- [What is needed]: Output the lines of the listing below exactly as they stand, starting at the very beginning and ending with the line that contains "gear-icon is located".

- [Data for this task]:
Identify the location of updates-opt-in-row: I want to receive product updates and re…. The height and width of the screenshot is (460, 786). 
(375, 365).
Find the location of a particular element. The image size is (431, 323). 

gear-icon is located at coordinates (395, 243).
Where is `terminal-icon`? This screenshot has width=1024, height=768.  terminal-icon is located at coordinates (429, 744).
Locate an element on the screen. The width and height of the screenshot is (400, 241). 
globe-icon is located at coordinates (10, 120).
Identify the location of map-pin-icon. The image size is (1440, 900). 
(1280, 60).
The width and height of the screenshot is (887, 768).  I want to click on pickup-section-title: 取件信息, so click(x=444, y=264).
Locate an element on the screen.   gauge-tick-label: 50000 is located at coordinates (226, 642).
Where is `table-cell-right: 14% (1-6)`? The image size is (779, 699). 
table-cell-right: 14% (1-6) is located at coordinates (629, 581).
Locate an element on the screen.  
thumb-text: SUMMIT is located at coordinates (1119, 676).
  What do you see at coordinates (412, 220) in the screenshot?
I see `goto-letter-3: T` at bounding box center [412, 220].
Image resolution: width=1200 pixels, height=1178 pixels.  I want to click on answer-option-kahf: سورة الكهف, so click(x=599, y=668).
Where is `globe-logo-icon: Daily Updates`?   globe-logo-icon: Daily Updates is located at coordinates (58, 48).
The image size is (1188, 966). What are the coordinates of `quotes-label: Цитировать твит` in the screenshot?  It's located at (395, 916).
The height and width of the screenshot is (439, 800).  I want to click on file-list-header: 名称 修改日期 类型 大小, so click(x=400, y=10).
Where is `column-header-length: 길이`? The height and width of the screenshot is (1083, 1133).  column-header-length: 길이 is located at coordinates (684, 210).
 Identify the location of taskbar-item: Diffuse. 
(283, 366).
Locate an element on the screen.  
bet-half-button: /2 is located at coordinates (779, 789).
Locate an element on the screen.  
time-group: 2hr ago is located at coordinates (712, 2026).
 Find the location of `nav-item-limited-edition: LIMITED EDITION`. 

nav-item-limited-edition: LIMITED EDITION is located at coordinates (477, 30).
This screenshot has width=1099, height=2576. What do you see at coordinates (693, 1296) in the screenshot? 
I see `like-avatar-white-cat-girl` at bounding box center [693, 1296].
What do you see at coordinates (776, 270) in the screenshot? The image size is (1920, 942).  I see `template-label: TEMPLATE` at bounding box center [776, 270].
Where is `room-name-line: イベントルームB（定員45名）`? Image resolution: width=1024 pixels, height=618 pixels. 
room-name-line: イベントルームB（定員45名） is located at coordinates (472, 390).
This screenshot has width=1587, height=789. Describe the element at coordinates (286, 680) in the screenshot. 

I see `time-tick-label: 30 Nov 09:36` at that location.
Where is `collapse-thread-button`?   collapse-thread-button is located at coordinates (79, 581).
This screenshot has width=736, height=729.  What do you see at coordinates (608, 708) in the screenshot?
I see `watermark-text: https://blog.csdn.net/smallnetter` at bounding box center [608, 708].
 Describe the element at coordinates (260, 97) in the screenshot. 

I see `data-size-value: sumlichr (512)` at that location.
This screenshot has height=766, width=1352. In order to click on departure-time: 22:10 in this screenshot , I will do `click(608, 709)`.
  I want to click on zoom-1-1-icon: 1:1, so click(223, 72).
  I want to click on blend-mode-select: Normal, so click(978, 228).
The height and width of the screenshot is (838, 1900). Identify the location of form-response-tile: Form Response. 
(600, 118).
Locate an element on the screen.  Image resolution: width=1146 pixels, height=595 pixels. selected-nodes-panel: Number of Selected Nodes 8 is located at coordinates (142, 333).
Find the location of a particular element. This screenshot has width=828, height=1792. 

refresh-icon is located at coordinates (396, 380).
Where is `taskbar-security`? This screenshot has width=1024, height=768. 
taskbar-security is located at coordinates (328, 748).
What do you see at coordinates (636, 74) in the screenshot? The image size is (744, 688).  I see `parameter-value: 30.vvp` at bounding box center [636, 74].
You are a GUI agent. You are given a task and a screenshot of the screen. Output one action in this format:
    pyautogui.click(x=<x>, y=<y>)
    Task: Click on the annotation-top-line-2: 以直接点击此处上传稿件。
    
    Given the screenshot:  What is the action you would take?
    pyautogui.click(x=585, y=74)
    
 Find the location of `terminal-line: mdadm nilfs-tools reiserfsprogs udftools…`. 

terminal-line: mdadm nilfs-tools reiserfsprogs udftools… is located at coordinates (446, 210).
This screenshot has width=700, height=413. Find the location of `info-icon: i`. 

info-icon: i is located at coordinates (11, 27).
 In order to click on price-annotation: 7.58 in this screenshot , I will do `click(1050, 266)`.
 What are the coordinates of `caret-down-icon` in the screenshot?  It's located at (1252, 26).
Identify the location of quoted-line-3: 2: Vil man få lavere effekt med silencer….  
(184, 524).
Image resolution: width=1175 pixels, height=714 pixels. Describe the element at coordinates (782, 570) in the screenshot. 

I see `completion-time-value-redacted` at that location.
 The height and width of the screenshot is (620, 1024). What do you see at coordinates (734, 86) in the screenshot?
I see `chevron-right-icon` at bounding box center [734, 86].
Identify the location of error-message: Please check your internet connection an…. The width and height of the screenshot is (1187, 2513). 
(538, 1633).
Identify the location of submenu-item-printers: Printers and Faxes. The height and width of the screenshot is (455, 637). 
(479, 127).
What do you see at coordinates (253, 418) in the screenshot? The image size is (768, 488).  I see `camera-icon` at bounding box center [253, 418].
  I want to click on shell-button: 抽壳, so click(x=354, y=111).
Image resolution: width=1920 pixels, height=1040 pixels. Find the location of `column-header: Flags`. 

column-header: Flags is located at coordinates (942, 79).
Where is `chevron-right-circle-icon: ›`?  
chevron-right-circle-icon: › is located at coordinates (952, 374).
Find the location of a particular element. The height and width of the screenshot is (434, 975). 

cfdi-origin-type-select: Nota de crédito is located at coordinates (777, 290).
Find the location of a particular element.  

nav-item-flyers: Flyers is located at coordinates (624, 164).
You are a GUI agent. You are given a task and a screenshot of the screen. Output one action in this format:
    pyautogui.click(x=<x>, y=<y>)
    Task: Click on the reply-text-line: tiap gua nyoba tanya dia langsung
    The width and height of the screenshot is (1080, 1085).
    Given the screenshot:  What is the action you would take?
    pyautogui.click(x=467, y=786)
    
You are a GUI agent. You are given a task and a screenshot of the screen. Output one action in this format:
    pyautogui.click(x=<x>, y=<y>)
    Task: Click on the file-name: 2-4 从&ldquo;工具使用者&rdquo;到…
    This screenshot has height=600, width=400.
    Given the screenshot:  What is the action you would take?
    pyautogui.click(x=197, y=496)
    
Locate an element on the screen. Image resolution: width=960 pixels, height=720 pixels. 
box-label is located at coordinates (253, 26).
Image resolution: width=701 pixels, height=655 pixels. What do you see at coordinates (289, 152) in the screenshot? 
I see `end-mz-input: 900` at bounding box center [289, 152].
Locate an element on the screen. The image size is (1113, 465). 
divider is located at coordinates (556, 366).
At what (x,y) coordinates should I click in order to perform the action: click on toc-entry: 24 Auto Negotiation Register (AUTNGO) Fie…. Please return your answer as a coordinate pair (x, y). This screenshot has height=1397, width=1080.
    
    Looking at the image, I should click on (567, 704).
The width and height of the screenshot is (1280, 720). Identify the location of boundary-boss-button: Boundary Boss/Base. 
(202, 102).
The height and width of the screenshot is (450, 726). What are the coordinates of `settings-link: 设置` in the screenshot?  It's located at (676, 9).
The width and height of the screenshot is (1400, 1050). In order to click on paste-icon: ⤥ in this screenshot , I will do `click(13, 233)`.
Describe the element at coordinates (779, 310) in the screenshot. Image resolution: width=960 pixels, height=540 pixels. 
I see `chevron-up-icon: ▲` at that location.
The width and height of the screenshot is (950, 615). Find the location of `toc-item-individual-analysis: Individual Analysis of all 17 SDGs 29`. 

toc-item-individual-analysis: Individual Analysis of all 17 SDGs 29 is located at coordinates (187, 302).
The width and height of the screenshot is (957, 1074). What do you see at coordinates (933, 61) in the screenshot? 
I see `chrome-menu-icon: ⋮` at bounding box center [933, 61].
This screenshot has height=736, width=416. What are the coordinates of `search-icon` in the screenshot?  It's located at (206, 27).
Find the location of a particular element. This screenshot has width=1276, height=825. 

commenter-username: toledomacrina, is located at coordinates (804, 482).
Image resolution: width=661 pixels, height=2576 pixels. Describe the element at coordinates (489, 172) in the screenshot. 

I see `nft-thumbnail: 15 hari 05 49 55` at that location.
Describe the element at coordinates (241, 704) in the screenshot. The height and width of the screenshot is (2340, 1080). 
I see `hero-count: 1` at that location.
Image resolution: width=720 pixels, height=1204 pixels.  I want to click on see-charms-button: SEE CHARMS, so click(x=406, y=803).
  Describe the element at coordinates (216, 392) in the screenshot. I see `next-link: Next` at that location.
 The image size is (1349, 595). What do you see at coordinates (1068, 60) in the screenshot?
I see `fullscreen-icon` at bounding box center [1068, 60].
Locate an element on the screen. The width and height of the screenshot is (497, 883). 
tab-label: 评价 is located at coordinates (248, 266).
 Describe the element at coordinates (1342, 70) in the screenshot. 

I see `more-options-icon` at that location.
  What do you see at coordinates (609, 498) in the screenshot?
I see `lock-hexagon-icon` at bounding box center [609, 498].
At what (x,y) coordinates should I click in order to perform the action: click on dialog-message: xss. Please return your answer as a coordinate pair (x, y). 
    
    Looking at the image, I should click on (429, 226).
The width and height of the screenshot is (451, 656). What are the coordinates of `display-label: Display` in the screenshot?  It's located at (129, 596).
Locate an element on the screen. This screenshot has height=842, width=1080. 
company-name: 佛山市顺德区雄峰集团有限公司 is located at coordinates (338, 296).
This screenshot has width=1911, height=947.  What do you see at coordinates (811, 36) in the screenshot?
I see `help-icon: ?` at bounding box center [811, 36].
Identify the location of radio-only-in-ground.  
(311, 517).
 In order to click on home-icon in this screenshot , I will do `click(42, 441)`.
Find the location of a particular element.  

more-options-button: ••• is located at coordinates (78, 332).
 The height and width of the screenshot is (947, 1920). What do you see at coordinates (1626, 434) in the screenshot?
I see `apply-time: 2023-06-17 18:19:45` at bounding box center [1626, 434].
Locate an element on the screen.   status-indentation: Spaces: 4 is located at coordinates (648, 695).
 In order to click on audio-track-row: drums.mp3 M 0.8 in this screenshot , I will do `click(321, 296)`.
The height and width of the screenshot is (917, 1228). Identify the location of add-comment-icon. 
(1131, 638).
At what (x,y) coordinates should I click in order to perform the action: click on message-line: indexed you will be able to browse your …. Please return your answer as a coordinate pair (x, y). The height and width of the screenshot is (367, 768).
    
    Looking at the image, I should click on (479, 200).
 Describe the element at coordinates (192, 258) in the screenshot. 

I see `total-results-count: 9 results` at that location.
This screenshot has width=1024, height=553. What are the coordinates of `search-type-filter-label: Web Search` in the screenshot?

- [Solved problem]:
Identify the location of updates-opt-in-row: I want to receive product updates and re…. The height and width of the screenshot is (460, 786). 
(375, 365).
Find the location of a particular element. The image size is (431, 323). 

gear-icon is located at coordinates (395, 243).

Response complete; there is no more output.